By Stacey D’Erasmo; reviewed by Jeannette Hartman
Suzanne Flaherty, 49, is shocked when her husband Alan tells her that he’s going to be indicted for fraud within the week.
She claims the last time they talked about his work he’d said he was in currencies and exchange rates. “It’s just math. How can you be in trouble for math?” he’d told her.
Now, he insists that she knew it had gone past that; he reminds her of the “kerfluffle” with SEC that didn’t stick, the trades he’d faked for a client and how he’d told her it was so easy even she could have done it on a computer.
“How should I know? I don’t know anything about money,” Suzanne insists. “The numbers, or whatever you were doing — we’re not like that. I’m not like that. . . you’re saying I was some sort of accomplice. But that’s ridiculous.”
Alan is convicted for his Bernie Madoff-like crimes and sent to prison. Suzanne continues to insist it had nothing to do with her as her world collapses. The fancy house is sold. Jane moves to a small coastal town, sells her fancy car for a knocked about second-hand one and tries to make a living.
She is strangely unsympathetic to the victims of Alan’s crimes, even when some are neighbors or elderly people about to be forced out of nursing homes. On the one hand, she sees many of them as rich people upset about not being richer; on the other, she realizes that restitution will never repay the victims for what they have lost.
“What is restitution? A numerical impossibility. An ideal. A failure already, legally. What is real restitution? I don’t know. And, anyway, it wasn’t my fault. Hadn’t I already paid with everything I thought was my life?,” Suzanne asks readers.
Author Stacey D’Erasmo raises prickling questions about complicity and accountability. In the context of climate change, pollution and politics, the issues are pointed. Should we feel guilty about using plastic Keurig pods? Should we stop driving and take public transportation or go vegan?
When a whale beaches itself near where Suzanne lives, she becomes absorbed in the tragedy. She volunteers to support the trained workers trying to keep the whale alive until it can be pushed back into the ocean. When it drifts back and dies on the beach, she returns again and again to see its decaying carcass.
Refusing to take calls from her ex-husband from prison or to cooperate when his attorney pleads with her to return funds that were signed over to her prior to Alan’s indictment, she decides to make a grand anonymous philanthropic contribution to the organization that tried to save the whale. She rationalizes that the ill-gotten assets are going to a good cause.
She sets in motion events that encompass her ex-husband, their son Noah, Alan’s new wife and baby and his estranged mother who is seeking a reunion.

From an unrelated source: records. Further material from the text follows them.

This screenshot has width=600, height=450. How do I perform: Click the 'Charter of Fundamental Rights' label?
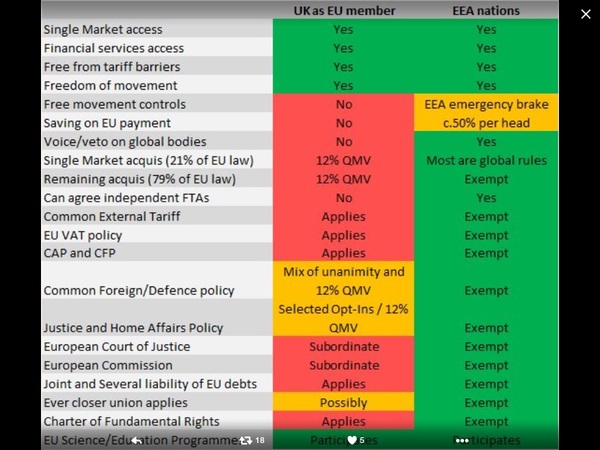[131, 421]
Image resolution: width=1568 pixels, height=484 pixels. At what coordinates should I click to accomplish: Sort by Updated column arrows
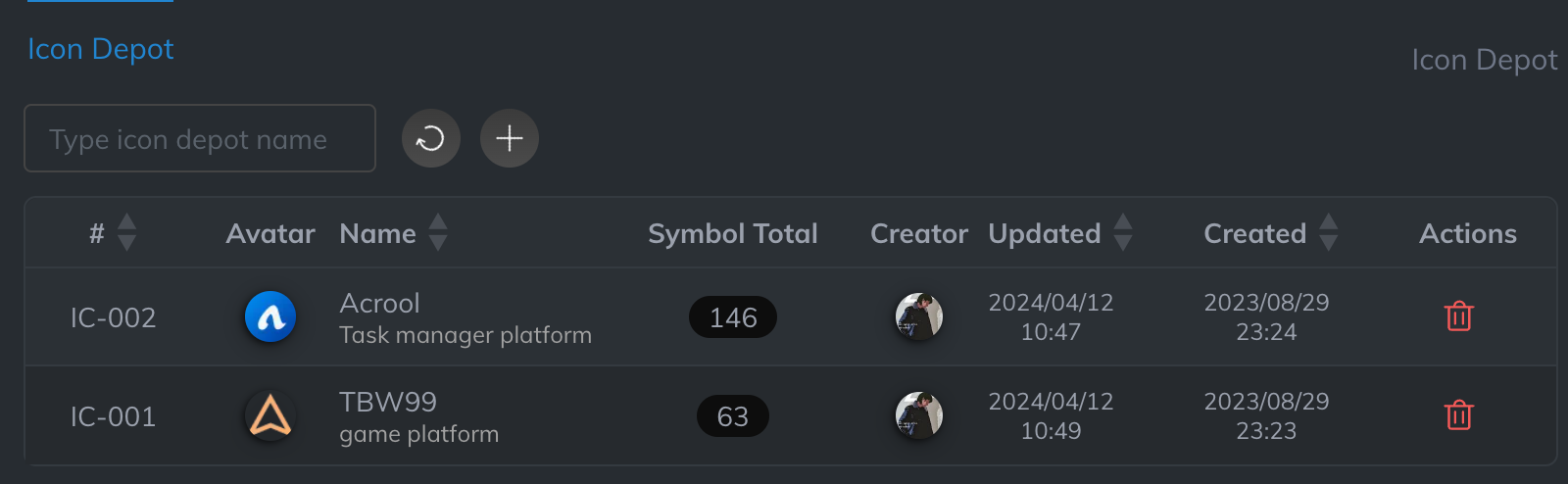point(1123,233)
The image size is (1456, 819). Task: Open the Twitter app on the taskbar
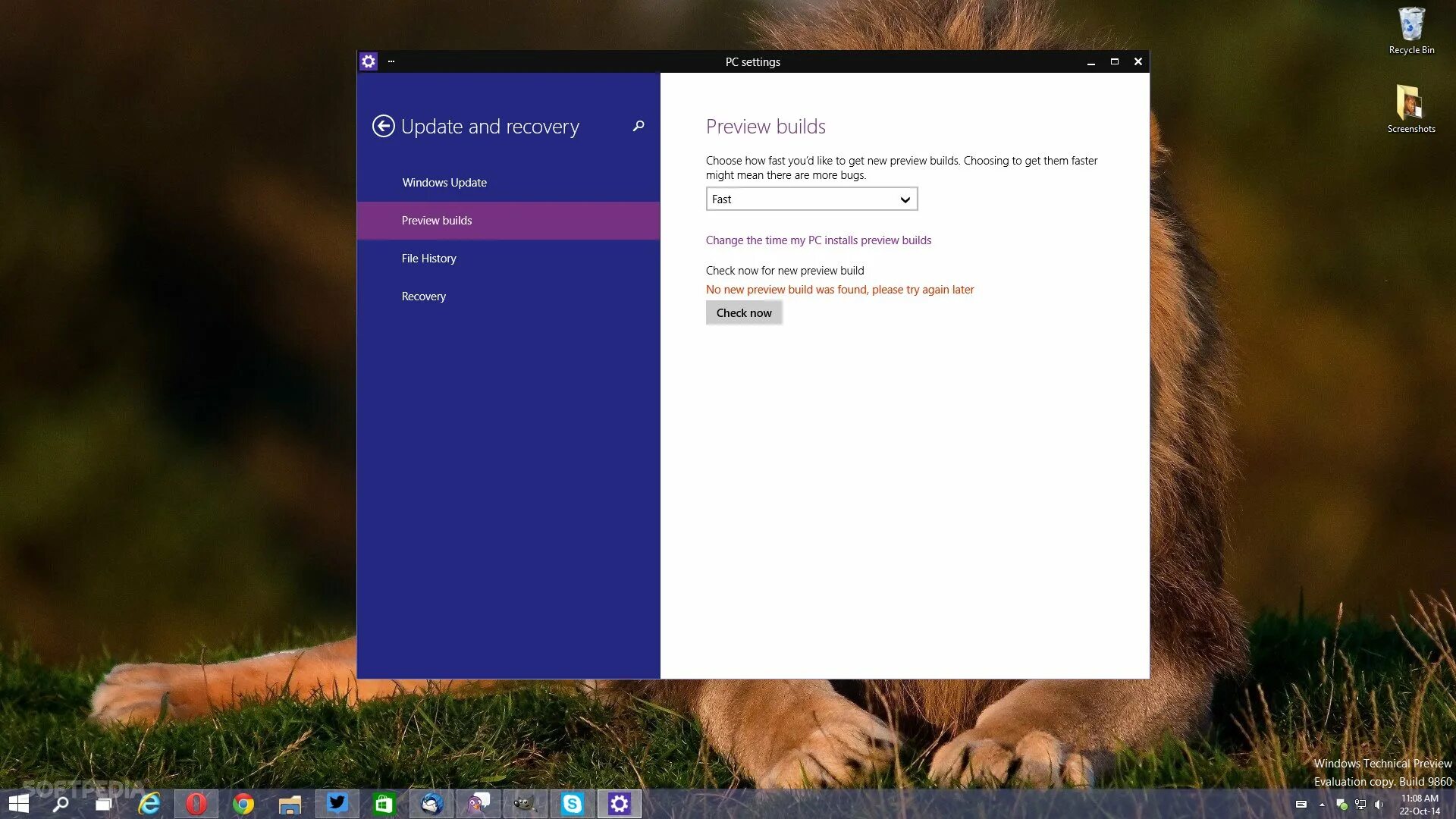pos(337,804)
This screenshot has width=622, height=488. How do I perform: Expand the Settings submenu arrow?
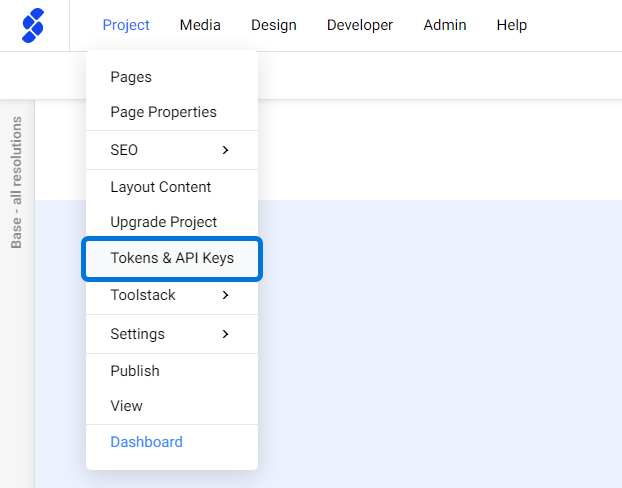[225, 334]
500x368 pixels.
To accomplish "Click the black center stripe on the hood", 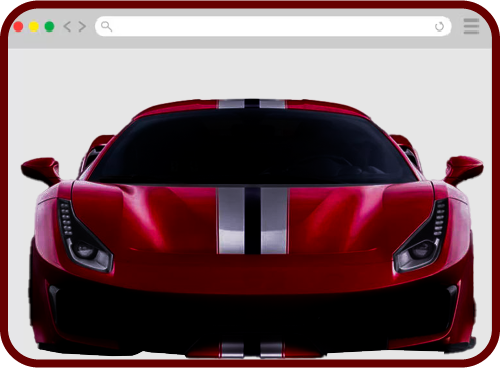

D’Erasmo has created a haunting tragedy, offering finely sliced moral issues and challenging questions of accountability. The questions she raises linger long after you’ve read the last words. Suzanne is both easy to identify with and oblivious to her own role in events.
“I mean, look: sure, you can call me complicit, but there’s complicit and complicit, isn’t there? It isn’t only one thing, one label that explains everything in every situation,” Suzanne says. “There isn’t complicity but complicities, errors of different sizes, plus there are other factors, choices that in hindsight maybe weren’t right, but in the moment it seemed different.”
The Author: Stacey D’Erasmo (1961 – )
Stacey D’Erasmo has written five acclaimed novels and a book of nonfiction, THE ART OF INTIMACY: THE SPACE BETWEEN.
Her first novel, TEA, was selected as a New York Times Notable Book. Her second, A SEAHORSE YEAR, was named a Best Book of the Year by the San Francisco Chronicle and Newsday and won both a Lambda Literary Award and a Ferro-Grumley Award. Her fourth novel WONDERLAND, was named one of the 10 best books of 2014 by Time and the BBC and among the best books of the year by NPR.
Her articles and podcasts have been published in The New York Times Book Review, New York Times Magazine, Ploughshares, Interview, The New Yorker and the Los Angeles Times.
She is frequently a faculty member at the Breadloaf Writers Conference; was a Stegner Fellow in Fiction at Stanford University; received a 2009 Guggenheim Fellowship in Fiction and was the 2010-11 Sovern/Columbia Affiliated Fellow at the American Academy in Rome.
She holds a bachelor’s degree from Barnard College and a master’s in English and American literature from New York University. She was a senior editor at The Village Voice Literary Supplement from 1988 to 1995.
She currently is an associate professor of writing and publishing practices at Fordham University in New York City.